[Auszug zum Lesen]

Viele Kontinuitäten ergaben auch DOMINIK SCHMOLLS (Saarbrücken) Untersuchungen zum Saarland unter französischem Einfluss 1918–20. Dieses galt ab 1920 als „Mandatsgebiet des Völkerbundes“, wobei die Besetzung der zuständigen Kommission vor allem durch das französische Außenministerium erfolgte. Zwar sahen die französischen Behörden die Rolle der deutschen Beamten und Beamtinnen kritisch, standen diese doch für die Verbreitung pan-germanischer Gedanken, doch gab es außer ein paar Versuchen, unliebsame Beamte loszuwerden, keine größeren „Säuberungen“. Eine Ausnahme bildet hier die Absetzung des Landrats von Saarbrücken und vieler anderer Bürgermeister nach dem Spartakusaufstand 1919. Ein interessanter Aspekt war zudem die Weiterverwendung von altem Briefpapier, von welchem lediglich das für „königlich“ stehende „k“ weggestrichen wurde, ein Beispiel für dingliche Kontinuitäten.

Datensätze zum Auffinden beschriebener Einträge
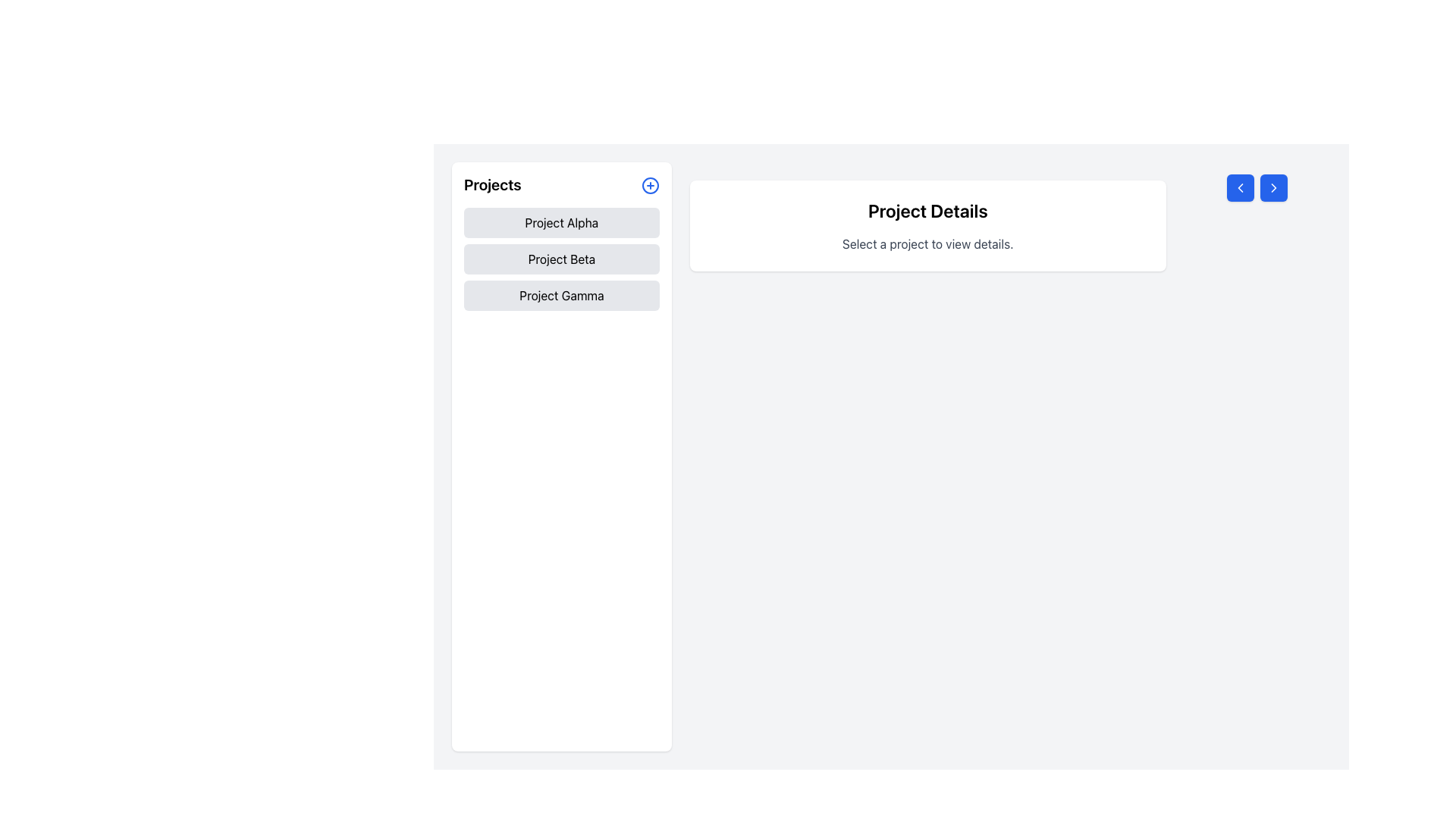 This screenshot has width=1456, height=819. I want to click on the square button with a blue background and white text that features a left-facing arrow icon, located in the right portion of the interface, adjacent to a similar button with a right-facing arrow, so click(1241, 187).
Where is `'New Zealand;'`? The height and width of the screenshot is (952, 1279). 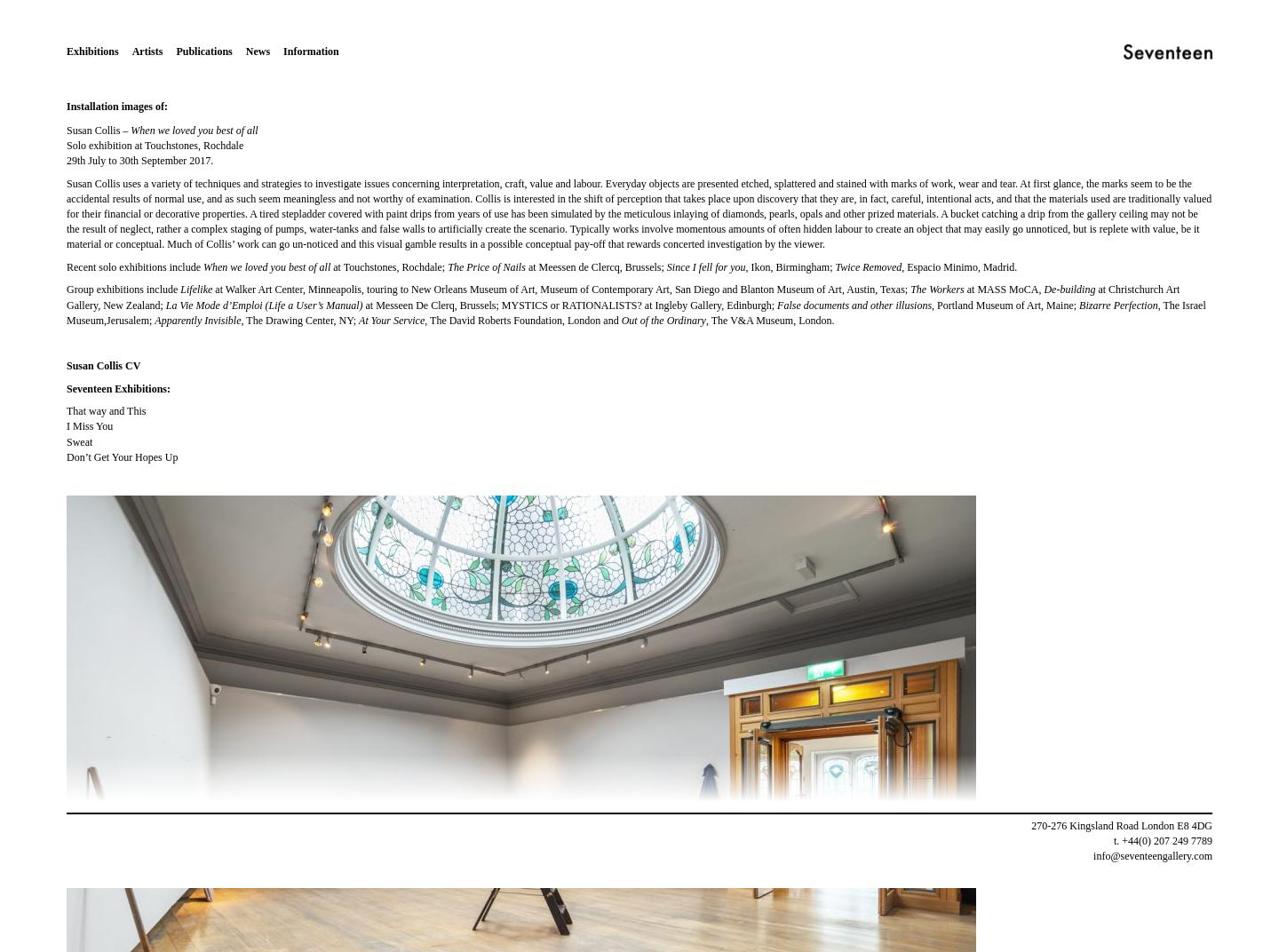 'New Zealand;' is located at coordinates (103, 305).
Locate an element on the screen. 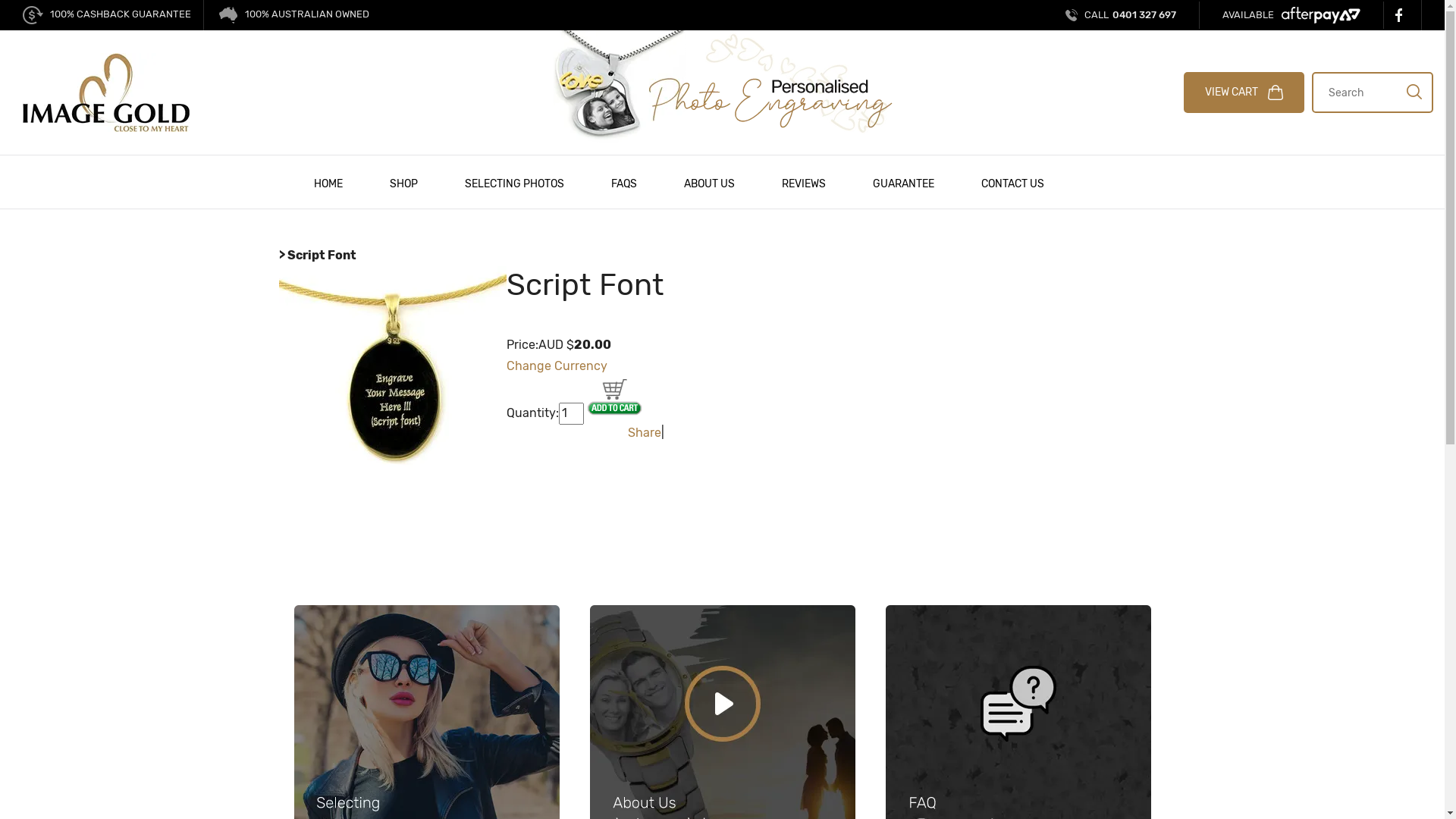 The height and width of the screenshot is (819, 1456). 'CONTACT US' is located at coordinates (1012, 181).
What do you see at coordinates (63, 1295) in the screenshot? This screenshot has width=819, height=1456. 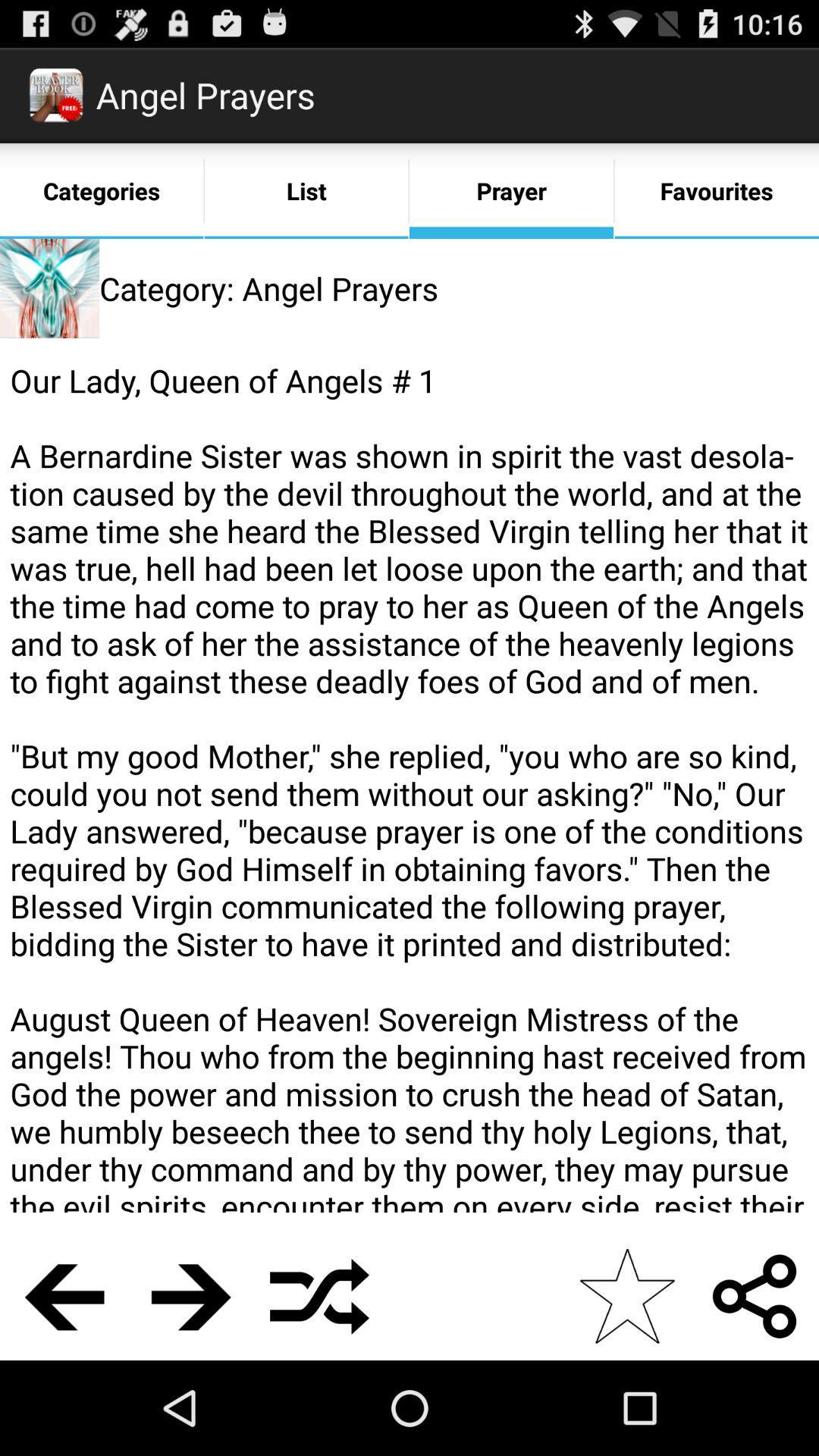 I see `icon below the our lady queen item` at bounding box center [63, 1295].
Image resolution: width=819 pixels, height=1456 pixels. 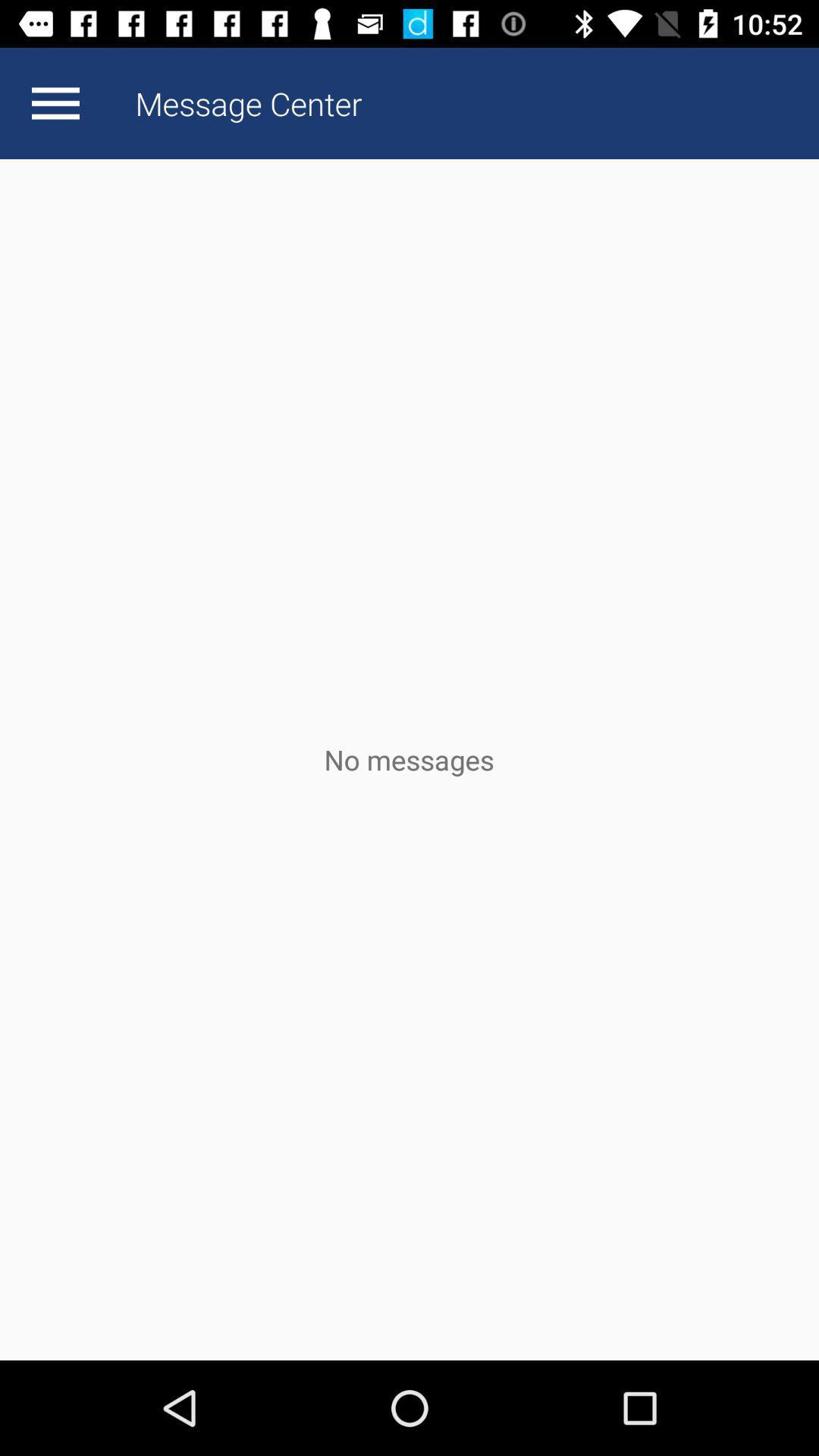 What do you see at coordinates (55, 102) in the screenshot?
I see `icon at the top left corner` at bounding box center [55, 102].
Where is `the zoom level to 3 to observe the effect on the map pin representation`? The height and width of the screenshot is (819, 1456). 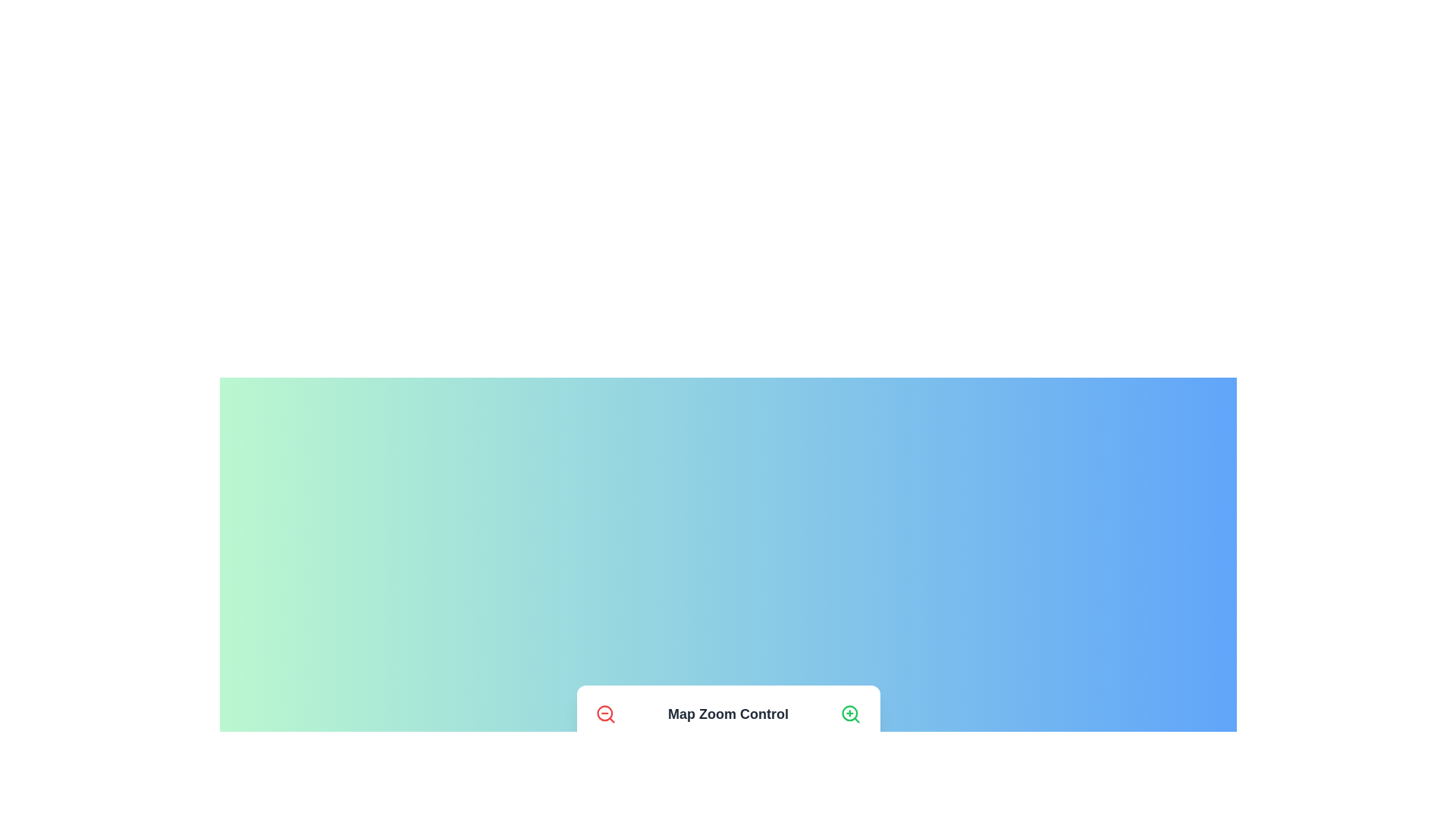 the zoom level to 3 to observe the effect on the map pin representation is located at coordinates (654, 761).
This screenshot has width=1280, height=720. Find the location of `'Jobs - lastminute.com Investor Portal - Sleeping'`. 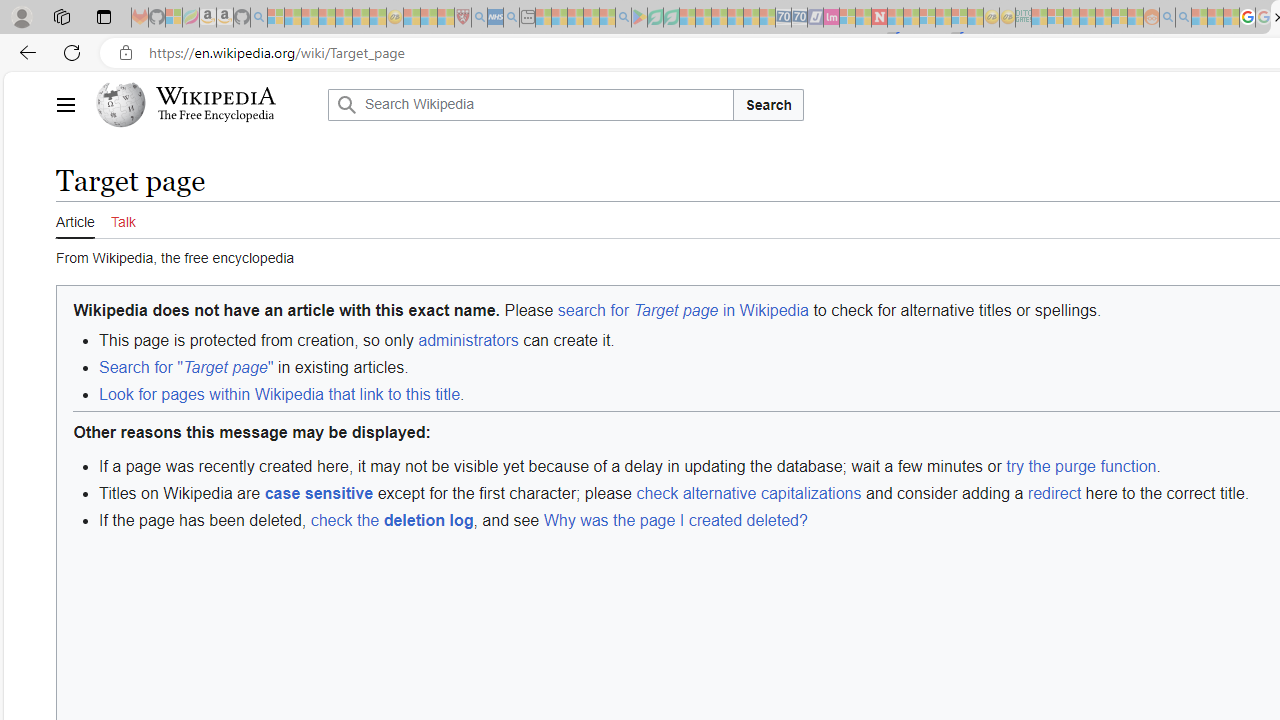

'Jobs - lastminute.com Investor Portal - Sleeping' is located at coordinates (831, 17).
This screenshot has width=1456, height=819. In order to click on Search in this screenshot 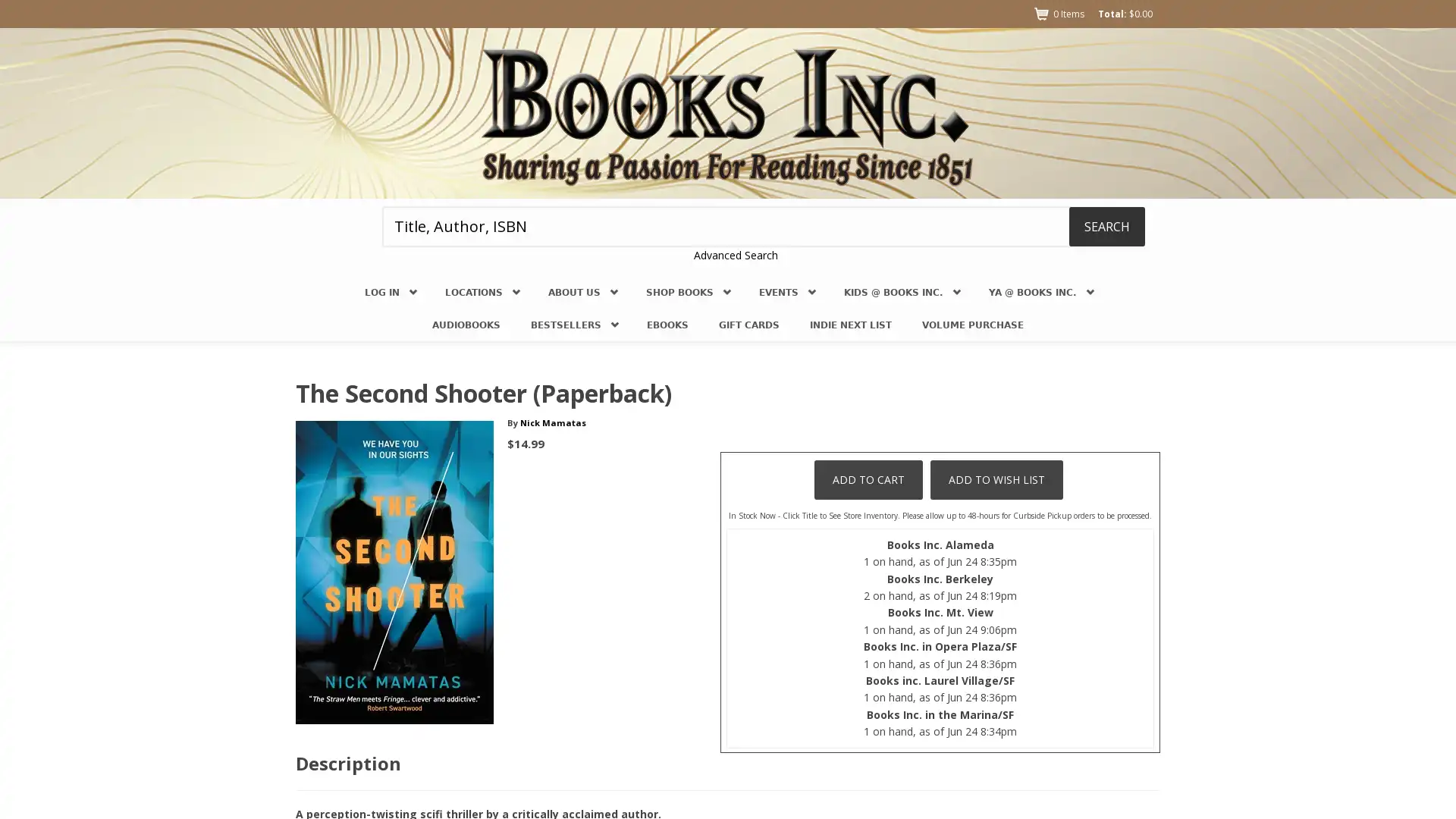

[Ihre Aufgabe] Geben Sie aus dem Auszug über das Saarland unter französischem Einfluss alles von „Viele Kontinuitäten ergaben“ bis hinunter zu „für dingliche Kontinuitäten.“ wortgetreu wieder. Die Einträge werden hier nicht gebraucht.

[Lösung der Aufgabe]
Viele Kontinuitäten ergaben auch DOMINIK SCHMOLLS (Saarbrücken) Untersuchungen zum Saarland unter französischem Einfluss 1918–20. Dieses galt ab 1920 als „Mandatsgebiet des Völkerbundes“, wobei die Besetzung der zuständigen Kommission vor allem durch das französische Außenministerium erfolgte. Zwar sahen die französischen Behörden die Rolle der deutschen Beamten und Beamtinnen kritisch, standen diese doch für die Verbreitung pan-germanischer Gedanken, doch gab es außer ein paar Versuchen, unliebsame Beamte loszuwerden, keine größeren „Säuberungen“. Eine Ausnahme bildet hier die Absetzung des Landrats von Saarbrücken und vieler anderer Bürgermeister nach dem Spartakusaufstand 1919. Ein interessanter Aspekt war zudem die Weiterverwendung von altem Briefpapier, von welchem lediglich das für „königlich“ stehende „k“ weggestrichen wurde, ein Beispiel für dingliche Kontinuitäten.